Lessons from the first year of Ofwat’s Innovation Fund

Harry Armstrong, Ofwat’s director of regulatory policy, reflects on creativity and collaboration from the first 12 months of the regulator’s Innovation Fund.

Kicking off in October 2020, Ofwat established its £200 million fund to encourage innovation while shouldering risk in getting projects off the ground amid what it saw as a broader dip in research and development funding across the water industry.

The move emphasised the need for water company-led innovation to meet climate challenges, technological advances and the demands of a growing population head on according to Ofwat’s director of regulatory policy, Harry Armstrong, who sees it as an essential means of investing in and trailing new ways of working.

“There is a real value in us explicitly laying out that we think innovation, and spend and focus on innovation, is valuable, important and central to achieving some of the things we need to and new  opportunities,” he told the 2021 Water Industry Innovation Conference.

Both the Innovation in Water and Water Breakthrough Challenges will run until 2025 with their projects and respective impacts expected to stretch beyond that.

A ‘helpful’ problem-solving mechanism

Armstrong explained that the fund’s pilot phase comprises two rounds in order for Ofwat, the wider sector and its companies to gauge whether or not value is being delivered.

The first round comprised two streams: the Innovation in Water Challenge which made £2 million available for entries between £50,000 and £250,000, and the Water Breakthrough Challenge, which offered £40 million for entries between £1 million and £10 million.

The second round offers a Catalyst Stream, £5 million available for entries between £100,000 and £1 million with winners announced mid-March 2022, and a Transform Stream, providing £34 million for entries between £1 million and £10 million, with winners announced in late April 2022.

“The Innovation Fund itself is not the silver bullet,” he caveated. “This is not a way in which we solve all of our problems, but it is a mechanism that we think is going to be helpful get the sector to a position where it is capable of solving its future challenges.”

A change in collaboration

According to Armstrong, Ofwat has “explicitly laid out” a number of key traits which he believes are central to the water sector’s capacity to innovate and which serve as general guidelines for projects entering the running for funding.

Armstrong lists openness, managing innovation risk, adaptability, scalability and deployability as key project enablers alongside demonstrable collaboration and a long-term view.

“For various reasons the sector hasn’t been fantastic at collaboration, but we’re starting to see change,” he explained. “Working together on shared problems will deliver better solutions.”

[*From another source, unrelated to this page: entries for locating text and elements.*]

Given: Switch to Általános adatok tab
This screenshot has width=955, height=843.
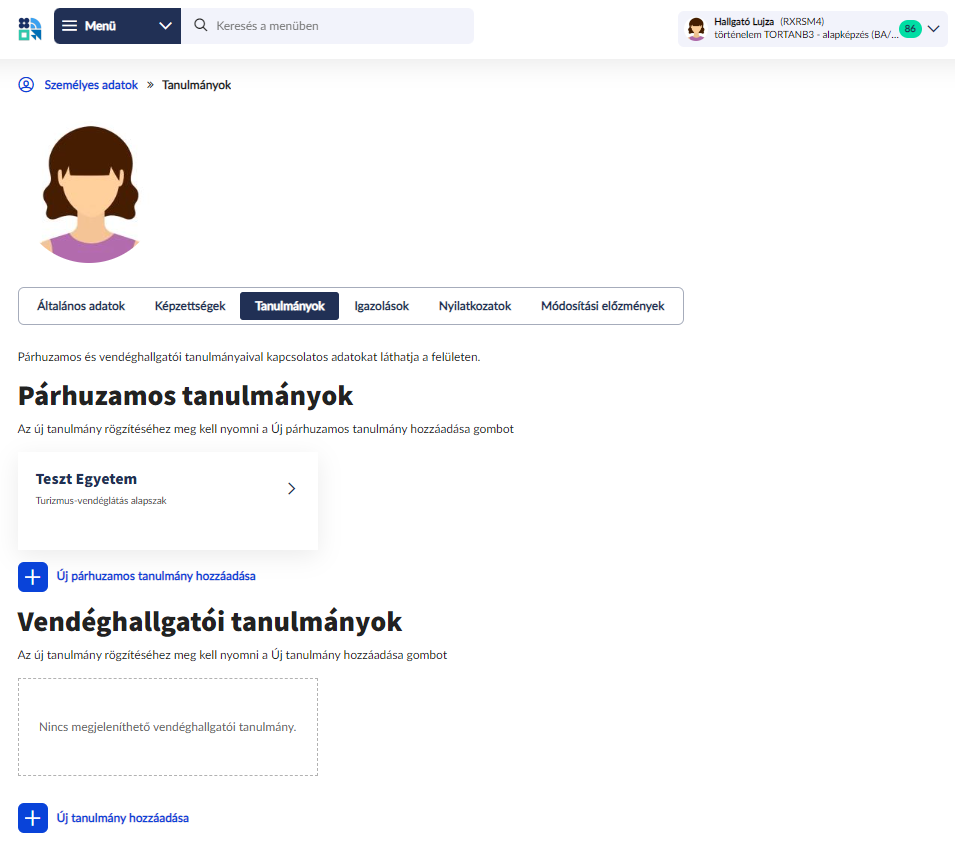Looking at the screenshot, I should point(81,306).

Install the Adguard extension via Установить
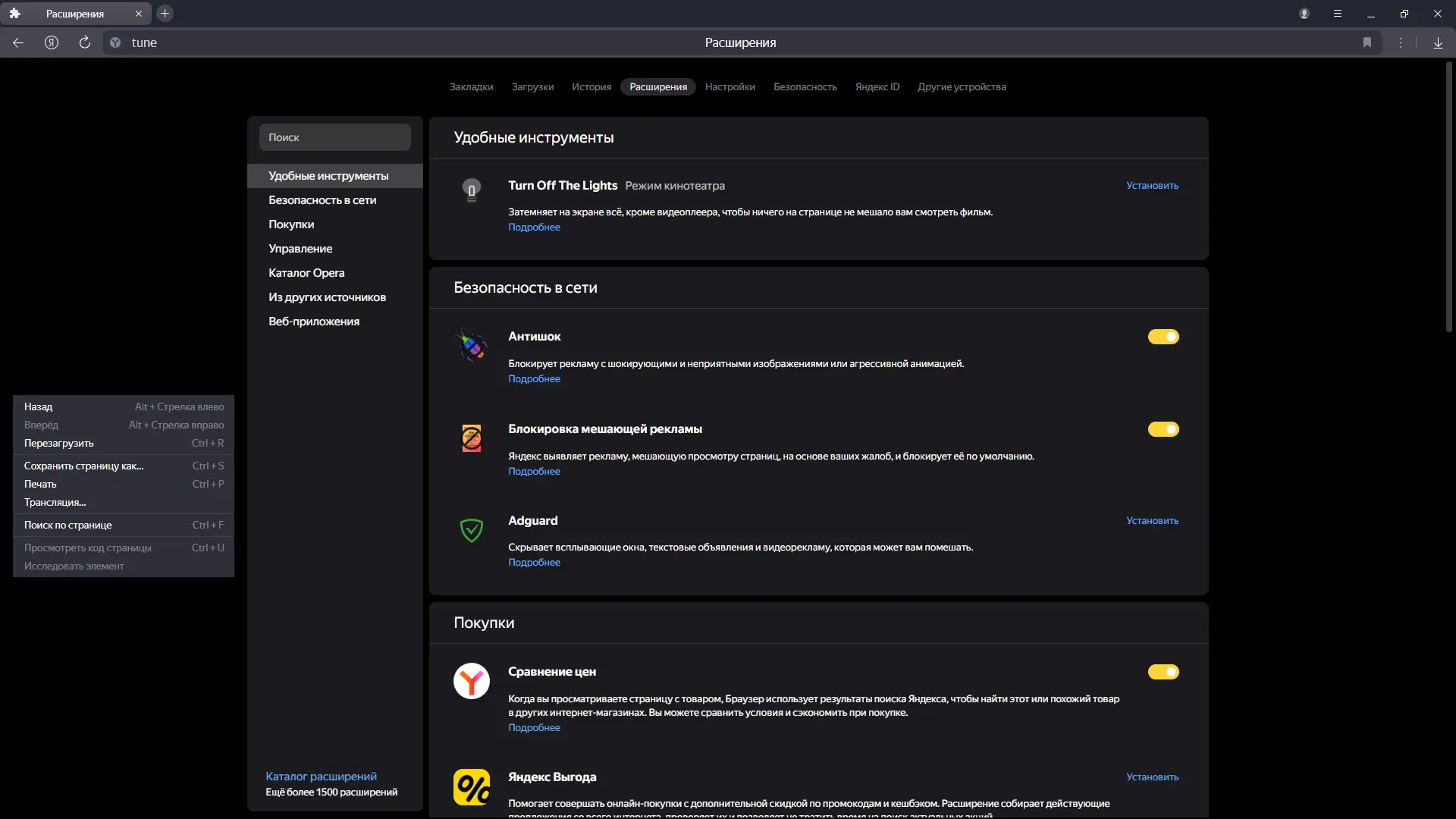pos(1152,520)
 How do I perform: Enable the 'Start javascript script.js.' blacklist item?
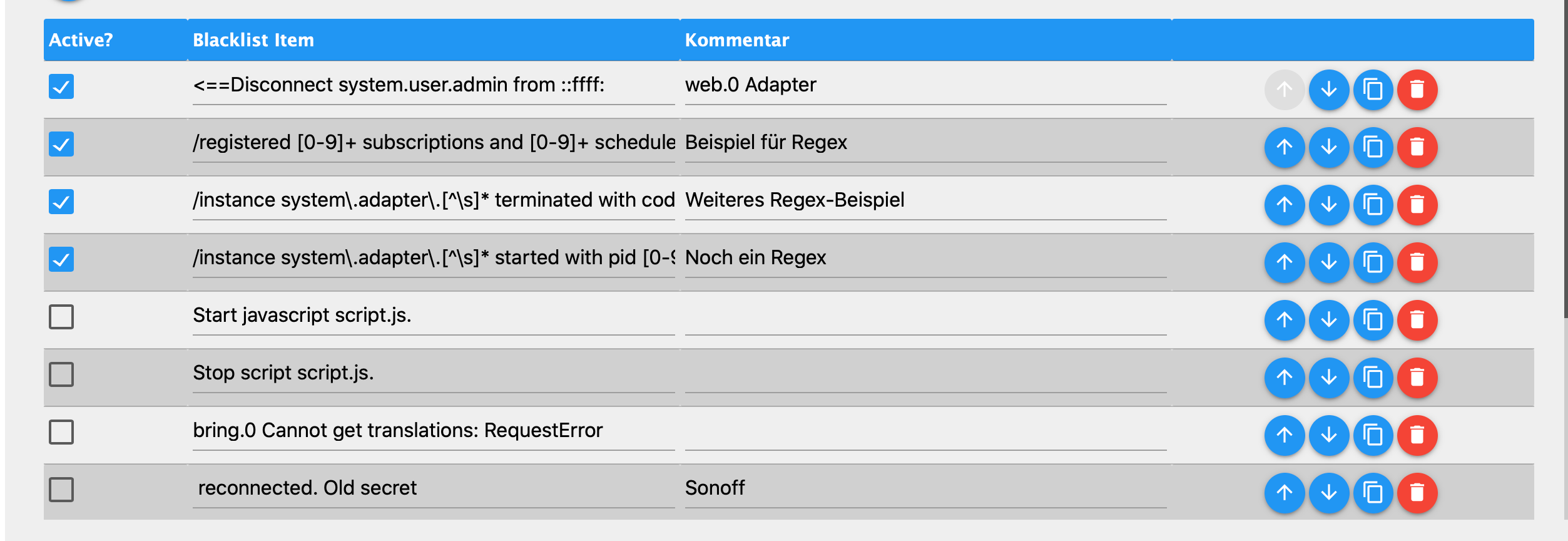(x=61, y=317)
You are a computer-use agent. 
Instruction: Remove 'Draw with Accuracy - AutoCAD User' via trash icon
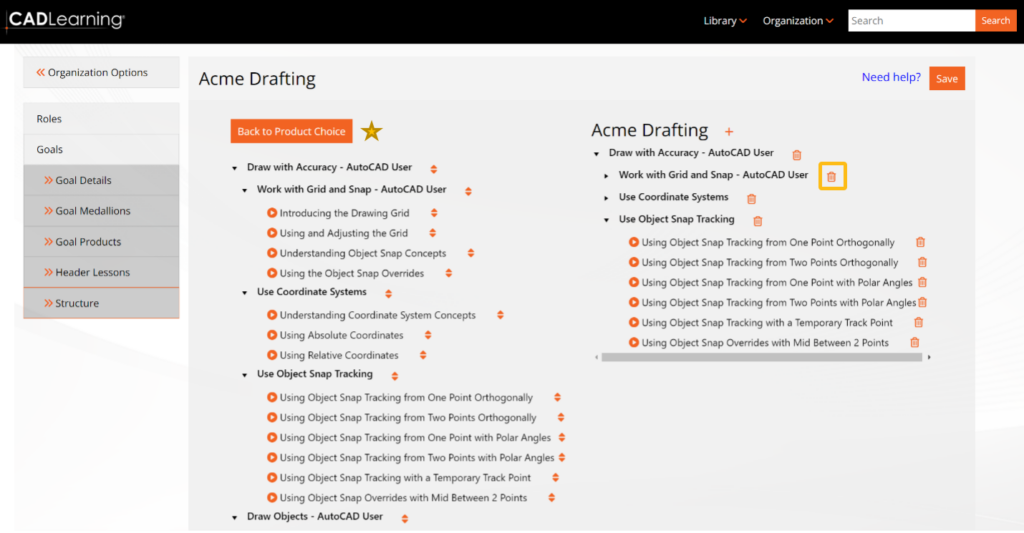coord(797,154)
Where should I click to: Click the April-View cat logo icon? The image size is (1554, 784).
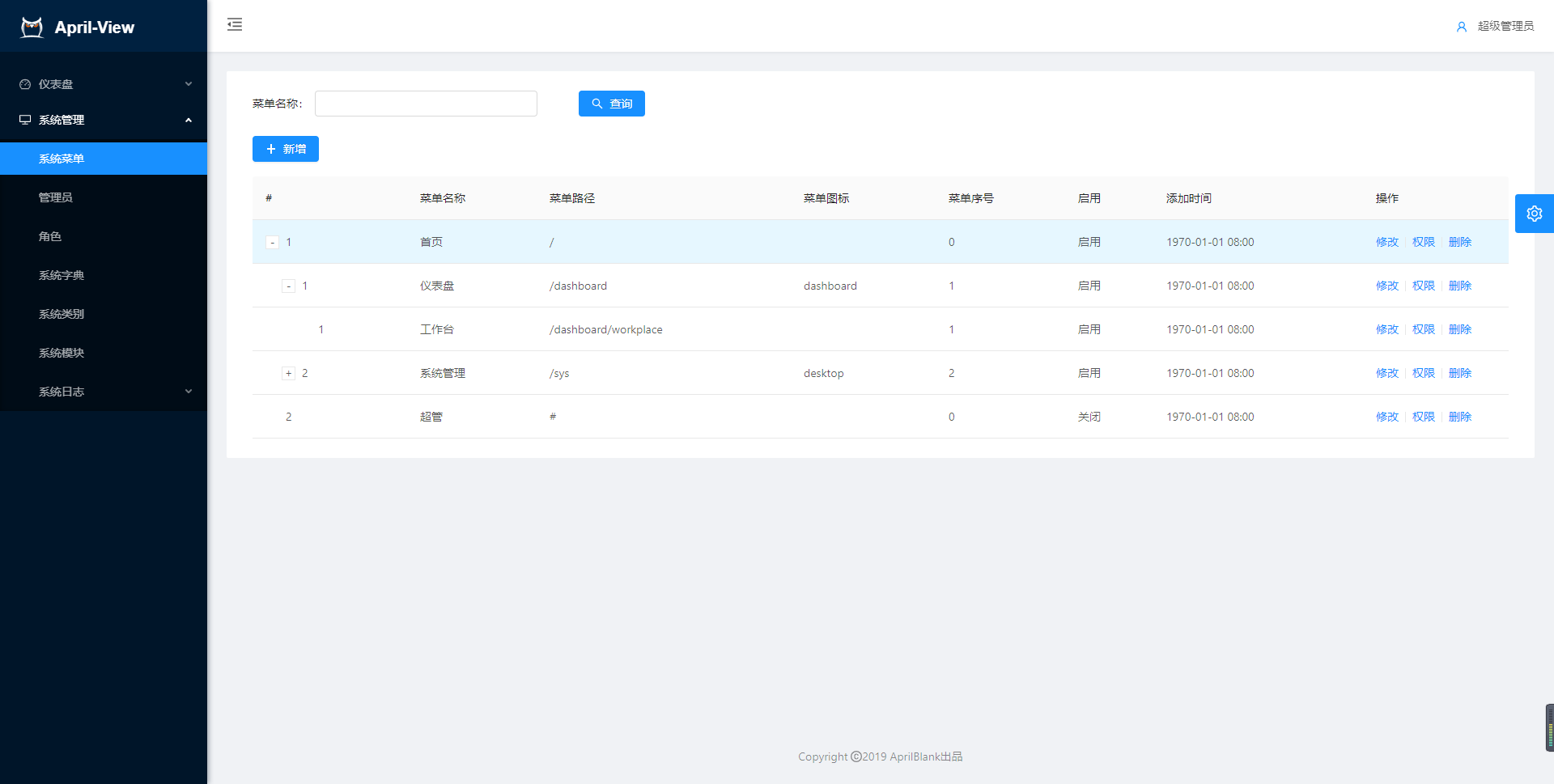click(x=32, y=28)
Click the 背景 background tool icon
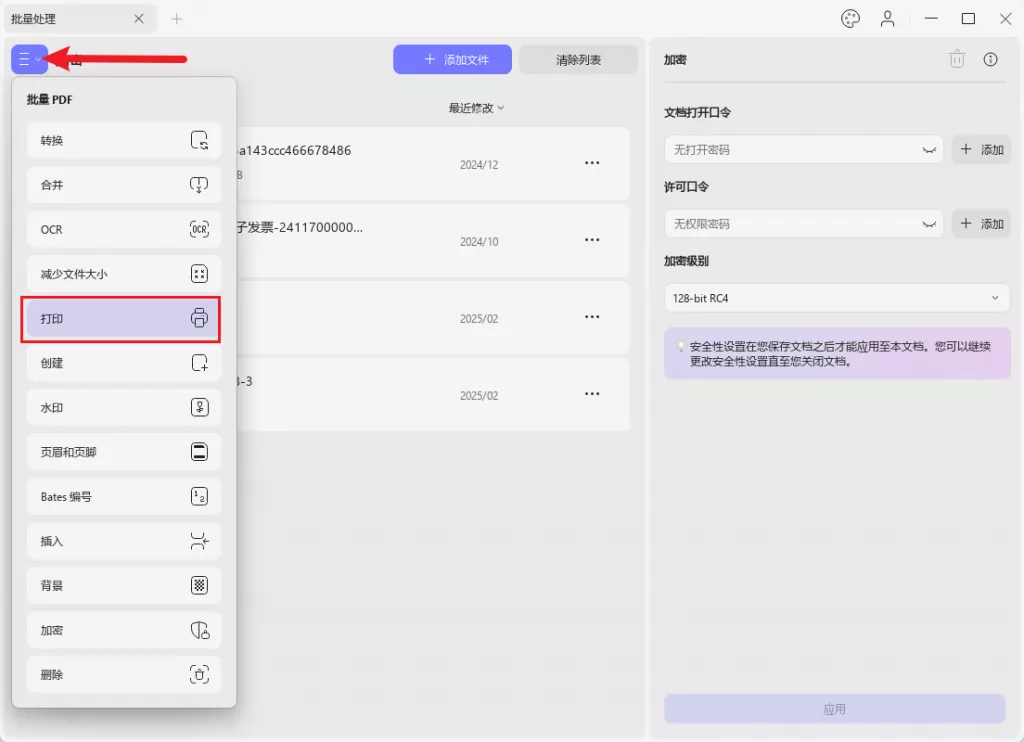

‘Very broad’ innovation themes

Reflecting on its first round of the Innovation in Water and Breakthrough challenges – and having since opened a second round of the Innovation fund – Armstrong added that there are a number of “very broad” lenses through which Ofwat is keen to see water companies craft solutions.

Though he stressed that the regulator was trying to avoid being “too directive”, he suggested that focus on climate change, delivering public value, the impact of extreme weather and pollution, unlocking the power of open data and operational resilience would be key pillars beneath best-in-class innovation moving forwards.

Additionally, having funded some 20 projects thus far – with first round funds “oversubscribed” according to Armstrong – the regular has also started to see an influx of higher risk projects that have the potential to deliver transformative benefits, but equally which may not work.

The pace of change

Greater emphasis on speed will also need to be factored into future innovation projects according to Armstrong – including what he described as a willingness to fail fast, experiment, and adapt plans more quickly when firms discover what does and doesn’t work.

Ultimately, he said that water companies following a more iterative and less linear approach to innovation in their projects – featuring more checkpoints, faster pace and better acknowledgement and management of the innovation risks – would be most likely to see projects take off.

Varied voices

Armstrong concluded that the regulator sees best-in-class water industry innovation in years to come revolving around collaboration on shared problems with organisations in other sectors – such as energy, transport and gas. “We would love to see that collaboration come through in a more formalised way,” he said.

In tandem with this, he outlined a greater need for new voices and perspectives in sector innovation – in terms of diversity of project partners, wider engagement and continued participation from all corners of the industry.

Additionally, Armstrong highlighted that, at present, water is heavily reliant on engineers and that he’d be keen to see some more projects growing from demand management and customer engagement spheres in future.